For my second design idea, it is a completely static narrative about an opera singer who gets thrown into an alternate reality where everything is more vibrant than her old Victorian-era time/reality. She becomes unable to speak, with armor permanently attached to her body.
So, I do see what you are saying, and I think there is place for both styles of play.
And frankly, I’m tired of static “MMORPGs” where all the players go along the same path as all the players before them. How boring is that?
If eating the cake is stipulated on solving the puzzle then people will do whatever necessary to eat the cake and not solve the puzzle.
If you want players to solve your puzzles you simply can’t offer some other incentive other than the puzzle itself. I really think that is the root of the issue, because some people WILL want that cake, and even the ones who like solving puzzles like cake.
So you just have to send everyone who doesn’t like puzzles to some other game where they can eat cake and remove the cake from the scenario; then your puzzles will get solved.
You’ll find that the games where you do this are probably either one- single player where your rewards are not directly compared with the rewards of others or two- games where the puzzle IS the reward (ie portal) or both.
Adrian Lopez wrote:
Depends on the player’s motivation to play. I happily use cheat codes and walkthroughs for most single-player games. I know I’m cheating according to the rules, but my goals are not what the designer(s) intended for me.
For example, I printed out and followed a 1,000-page walkthrough for Final Fantasy VII and liberally “enhanced” the game with GameShark. Once you’ve played a few RPGs, you’ve played them all; at that point, the only substantial difference between them are their characters, stories, dialogue, and cinematics. I played FF7 to read and watch the story unfold.

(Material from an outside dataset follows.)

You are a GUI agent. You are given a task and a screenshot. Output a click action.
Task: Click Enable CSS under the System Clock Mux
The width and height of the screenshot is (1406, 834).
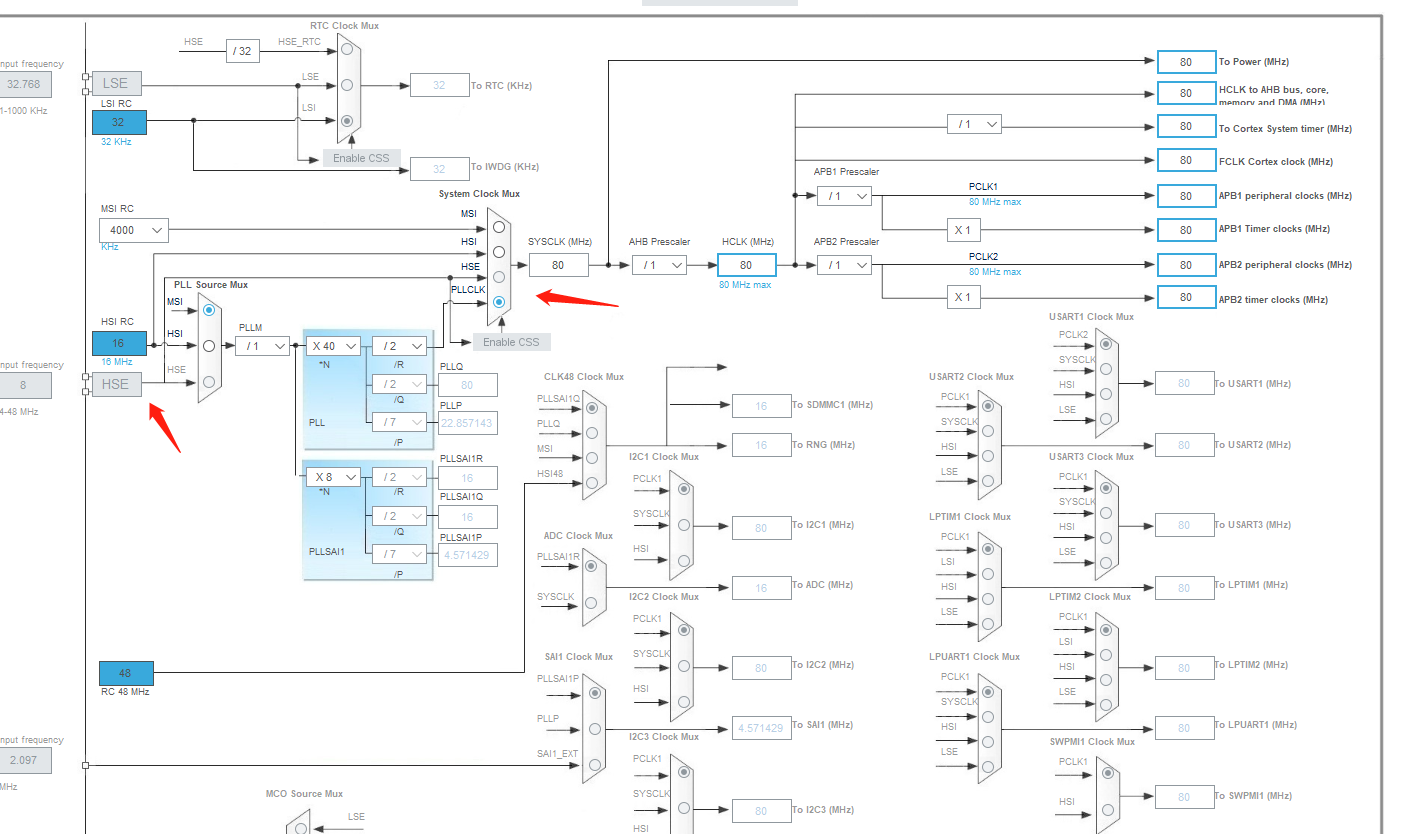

On the other hand, I used cheats once or twice in online games, namely Quake 2 and Counter-Strike, to combat the players who cheated first. The controls for kicking players with a majority vote are useless when most casual players couldn’t identify sophisticated cheaters even if their lives were on the line. The only effective recourse, without leaving the server or having the ear of the administrator, is to bore the other cheaters into leaving. (In this respect, cheating can actually be an altruistic act.)
When you cheat in a first-person shooter, you behave much differently than when you play normally. For instance, even with only a wallhack, you’ll gaze at walls as you turn corners, maintain targets in your crosshairs through walls, and quickly point to targets through walls to test the alignment of your crosshairs with your anticipated aim.
A sophisticated cheater knows these behaviors and makes corrections, such as using peripheral vision instead of maintaining line of sight with the crosshairs, but will occasionally falter, sometimes intentionally to essentially throw the dogs off the trail…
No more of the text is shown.